- YOUR ASSIGNMENT: Omit any pictures, and restate word for word only the lines from the one with "Where should I click to: Click the 应用" through the end of the data below.
### SUPPLIED MATERIAL ###
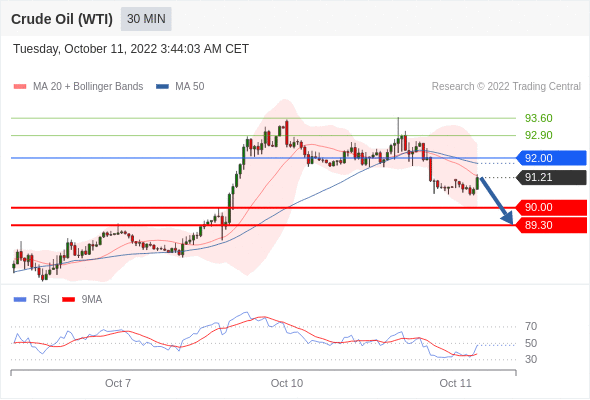The height and width of the screenshot is (400, 590).
Task: Toggle the RSI legend label
Action: pyautogui.click(x=41, y=300)
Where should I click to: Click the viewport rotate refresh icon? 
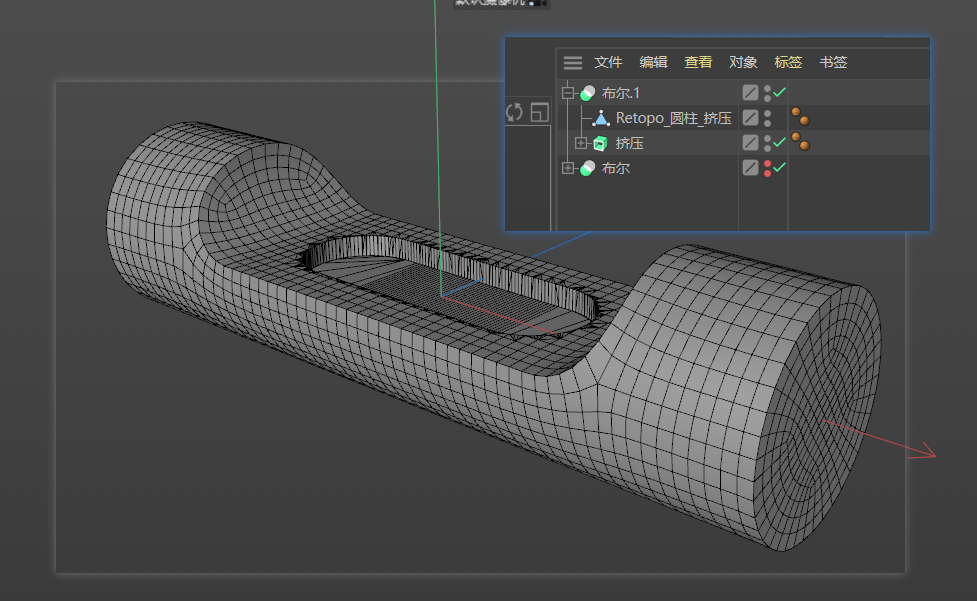point(514,112)
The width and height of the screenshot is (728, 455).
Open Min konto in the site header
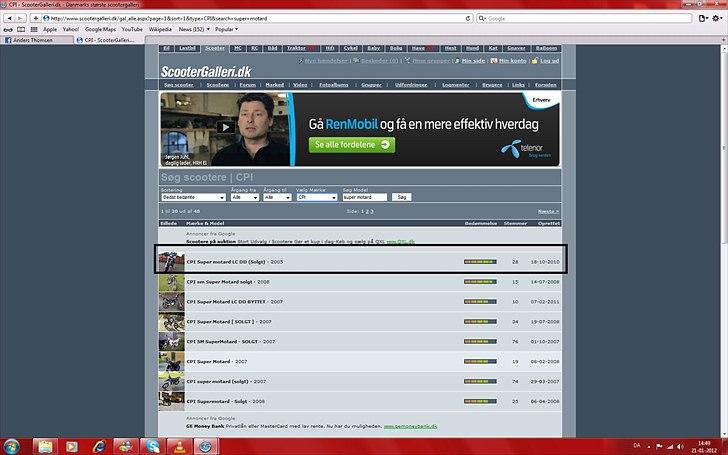click(x=510, y=61)
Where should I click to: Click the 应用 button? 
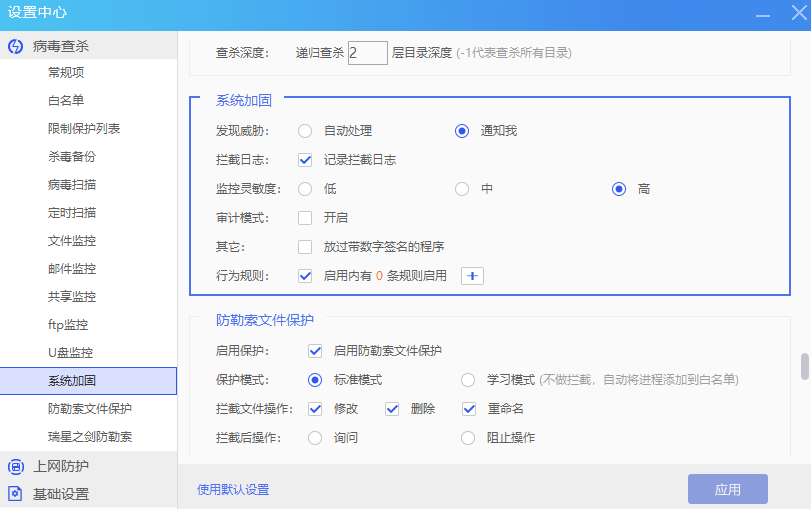click(727, 489)
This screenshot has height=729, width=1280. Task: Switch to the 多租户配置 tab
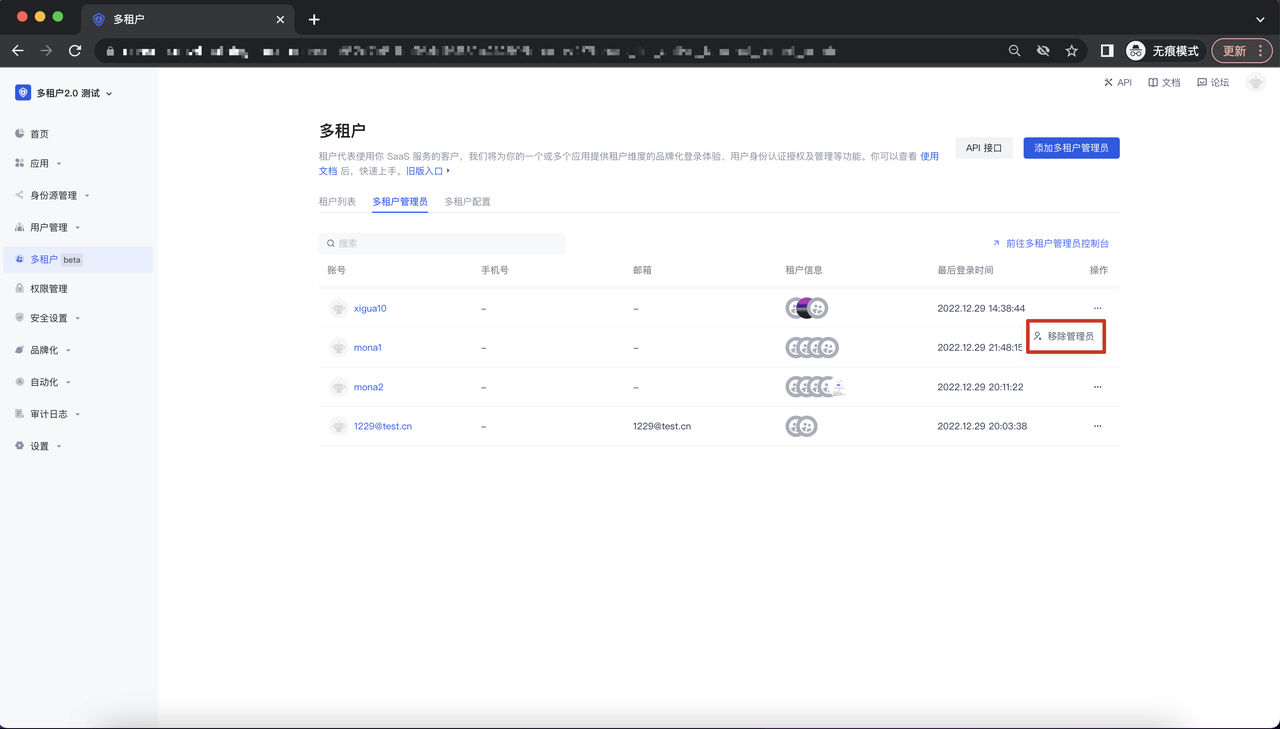click(467, 202)
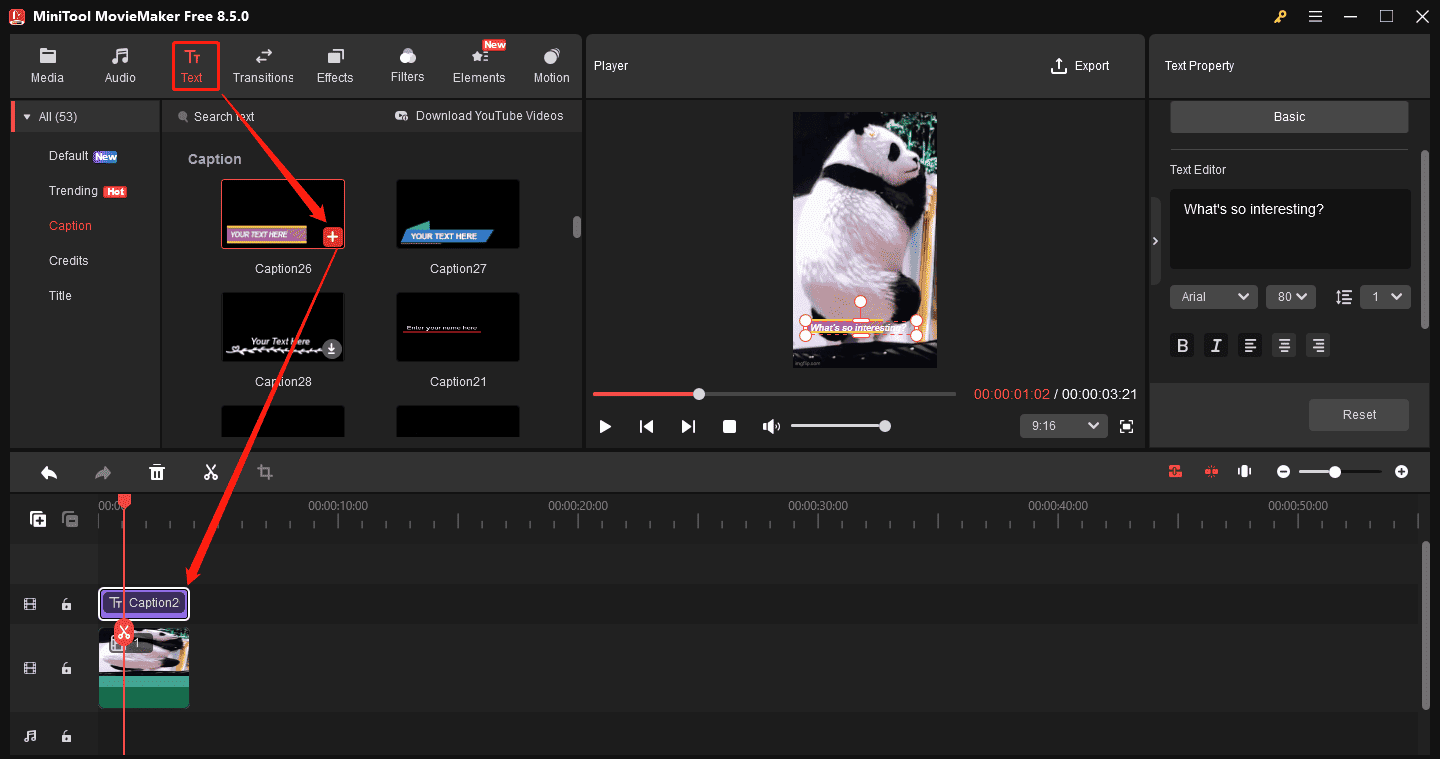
###
- EXERCISE RESPONSE:
Where should I click to: Click the 应用 button? 
click(727, 489)
This screenshot has height=729, width=1280. Task: Switch to the 多租户配置 tab
click(467, 202)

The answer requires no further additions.